Key Highlights
The U.S. absorbed more than 187,000 apartment units in Q2 — well above the seasonal norm.
Occupancy climbed back to 95.5%; sixth straight quarter of declining annual supply.
Annual deliveries fell to ~340,200 units, off a ~588,000-unit peak in late 2024.
Effective rents rose 1.4% in Q2 but remain 0.2% below year-ago levels.
Concessions still ran at 24.6% of apartments; the South is the only region with annual rent declines.
The Signal
The cycle inflected — but the driver is fading supply, not surging demand.
Occupancy is healing nationally while rent recovery stays regional.

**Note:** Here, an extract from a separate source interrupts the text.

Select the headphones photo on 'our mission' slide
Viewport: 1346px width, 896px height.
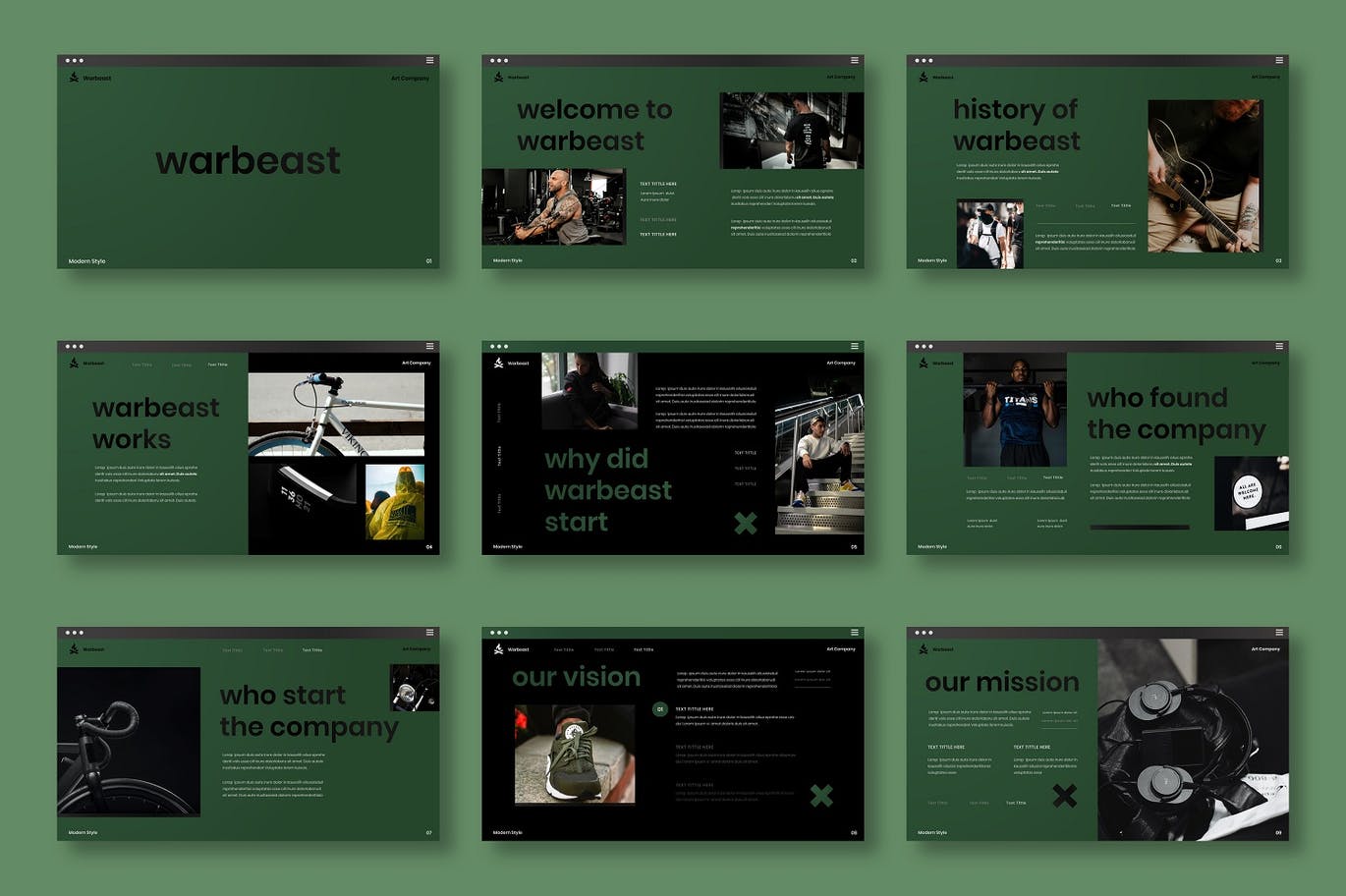[x=1192, y=740]
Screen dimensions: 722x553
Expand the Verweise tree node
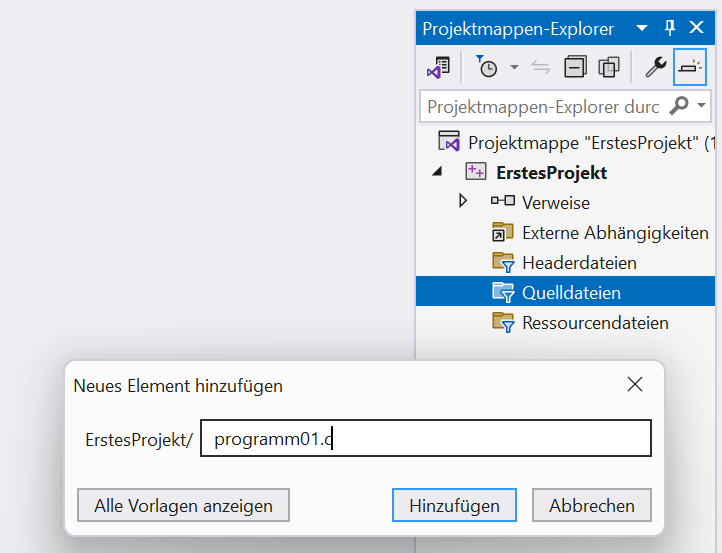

The Sun Belt is still working off its own oversupply.
The number that turned the market isn't the 187,000 units absorbed — strong as that is — it's the 340,200 delivered. Annual supply has dropped below its decade average for the first time in three years, and that is what let occupancy climb back to 95.5%.
Demand is solid but not spectacular: trailing-year absorption of roughly 271,300 units sits below the decade average near 340,000. In other words, the improvement is coming as much from the taps closing as from the tenants arriving.
That distinction matters for underwriting. A supply-led turn firms occupancy first and rents second, and only where the pipeline actually emptied. Rents are up 1.4% in the quarter but still negative year-over-year, and one-in-four apartments is still bought with a concession.
Implications
Owners in markets past their delivery peak — much of the Midwest and Northeast — can underwrite firming occupancy now and rent power into 2027. Sun Belt owners still face concessions and sub-95% occupancy until their supply clears. This is a market to underwrite by submarket delivery schedule, not by national headline.
Key Takeaway
The apartment recovery is real, but it's the construction slowdown — not a demand boom — that turned it.